Não morra sem ir a Amsterdã
Amsterdã é uma cidade assombrada pelas idealizações em torno de sua fama, e talvez o lado mais interessante de conhecê-la seja justamente descobrir algo dissonante em relação a essa expectativa ultrapoética colocada em cima de suas promessas postais.
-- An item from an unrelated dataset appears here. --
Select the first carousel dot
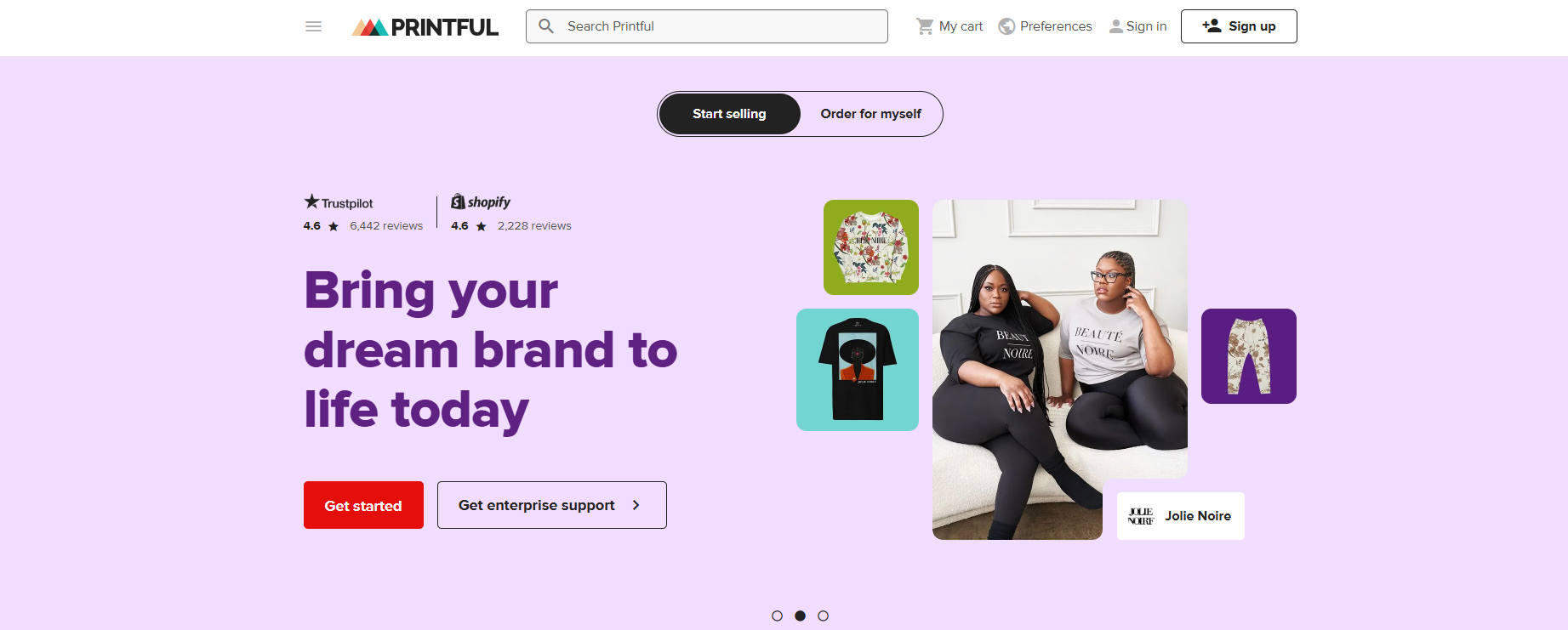The width and height of the screenshot is (1568, 630). coord(777,616)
Costumo dizer que a agradabilidade de um destino depende de diversos fatores e o que me interessa citar nesse texto é o fator companhia. Sou da tese de que o tipo de acompanhante influi diretamente na nossa interação com o lugar. Existem viagens que são feitas para casais, existem aquelas que pedem para que você venha sozinho, existem lugares que degustados em família rendem lembranças inesquecíveis. Amsterdã é um lugar favorável pra bagunçar com os amigos: seus atrativos, sua disposição, seu astral, tudo nos leva a um ambiente feito pro riso, passar da conta, ser maluco, é terra do BBB, de dizer “uhu” ou apenas deitar no parque e não fazer absolutamente nada. Uma amiga diz que a palavra de Amsterdam é coexistir, partindo por essa lógica, acho que é uma cidade que a todo tempo se divide entre a mansidão visual e a luxúria ofertada, cada qual disputando paisagens, hábitos, vontades.
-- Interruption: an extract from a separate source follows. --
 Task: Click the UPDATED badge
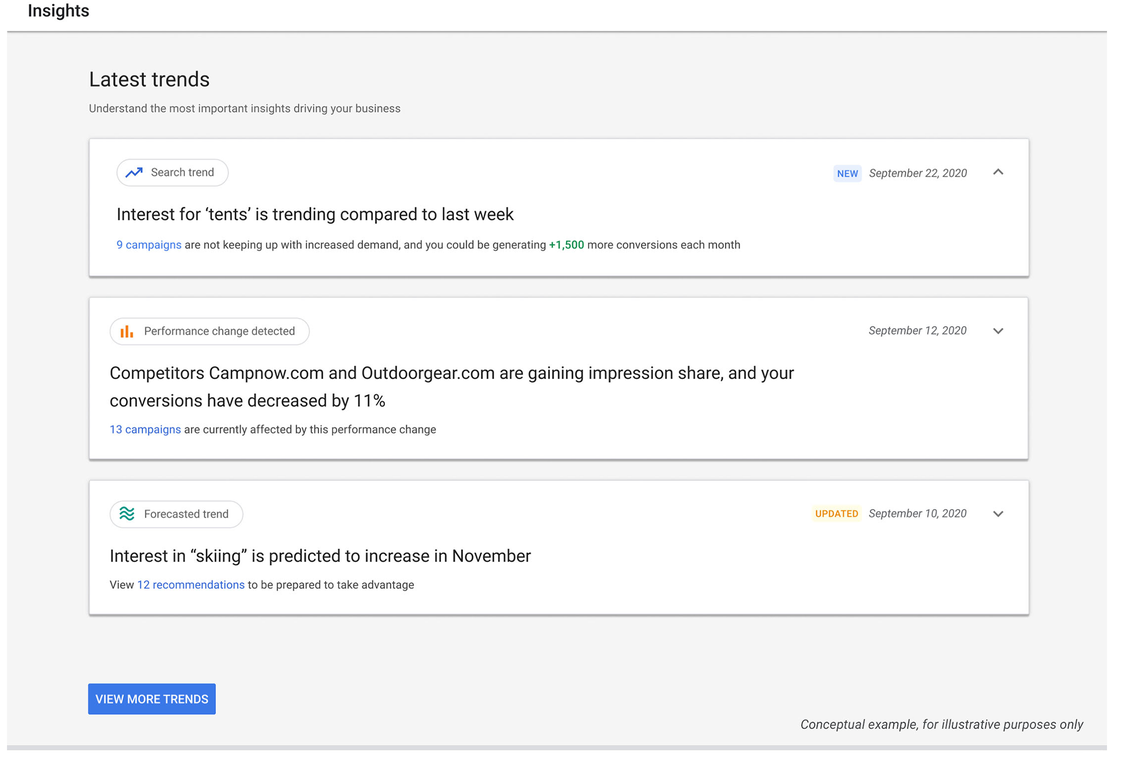pyautogui.click(x=836, y=514)
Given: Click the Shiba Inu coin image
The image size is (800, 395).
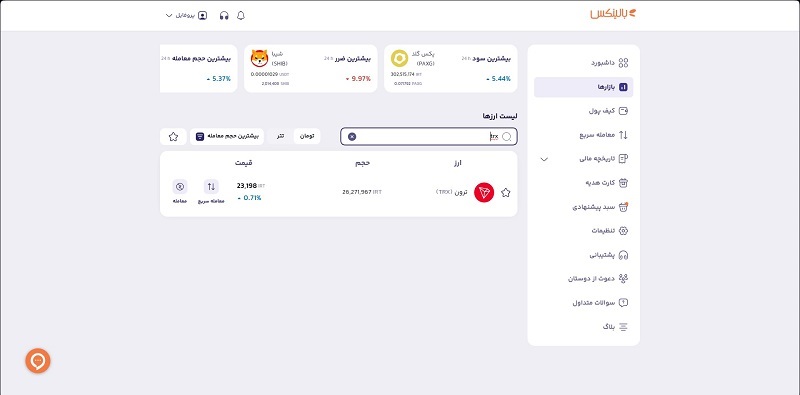Looking at the screenshot, I should tap(260, 59).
Minha primeira surpresa foi com o centro, a muvuca, a aura roots. Me lembrou bastante os embalos da Rua 25 de Março em São Paulo, com ambulantes, sujeira, e gente tentando te vender loucuras e frituras. Por ali fica a Red Light Street, a rua em que prostitutas ficam expostas em vitrines iluminadas por lâmpadas vermelhas, e interagem com beijinhos, tchauzinhos e o mais curioso é a neutralidade das famílias passando por lá com crianças, todos olhando aquilo como um item turístico. Os famosos Cooffe Shops possuem potes divisórios que fazem alusão ao nível de efeito da maconha, vão do level “easy” ao “hard”, e nos hostels existe uma salinha temática cheia de pufs e sofás chamada de “Happy Room”.
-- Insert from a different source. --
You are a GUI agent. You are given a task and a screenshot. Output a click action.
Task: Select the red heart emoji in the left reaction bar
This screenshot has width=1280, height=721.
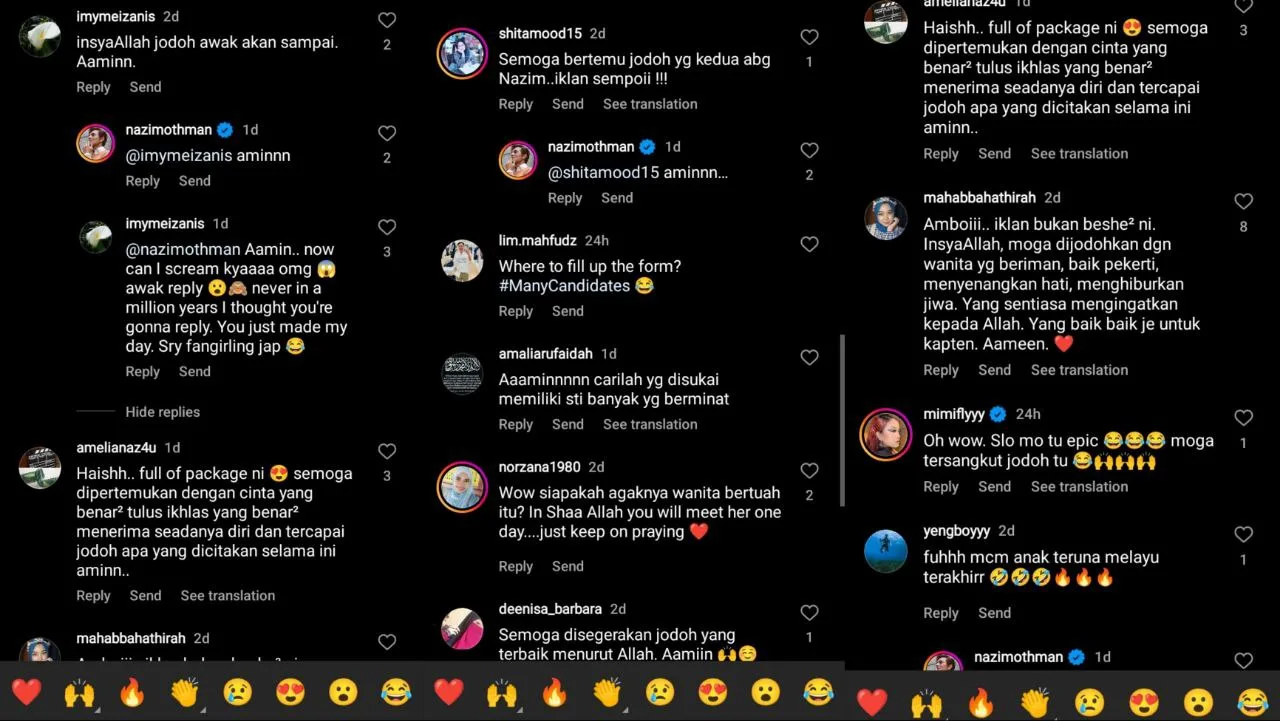27,691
Os poéticos canais existem, e você fica ali se imaginando em uma daquelas casas-barco, e esquece que o Rio Tietê existe. O Vondel Park é cheio de lendas, dizem que ali depois de certo horário o sexo é liberado, antes disso é um parque-piquenique. As bicicletas estão por toda parte, e isso ao extremo às vezes se torna um risco pros pedestres, lá o transporte é completamente dominado por elas – com o auxilio de trams e dos ferries. E tem a casa da Anne Frank, lugar triste e claustrofóbico, e o Museu do sexo, da tortura, do erotismo, e as degustações de queijo.
Amsterdã é uma ruiva arisca de aparência dócil. É perigosamente sedutora. Por vezes é a insanidade de um crime passional, por outras é um romance com tulipas.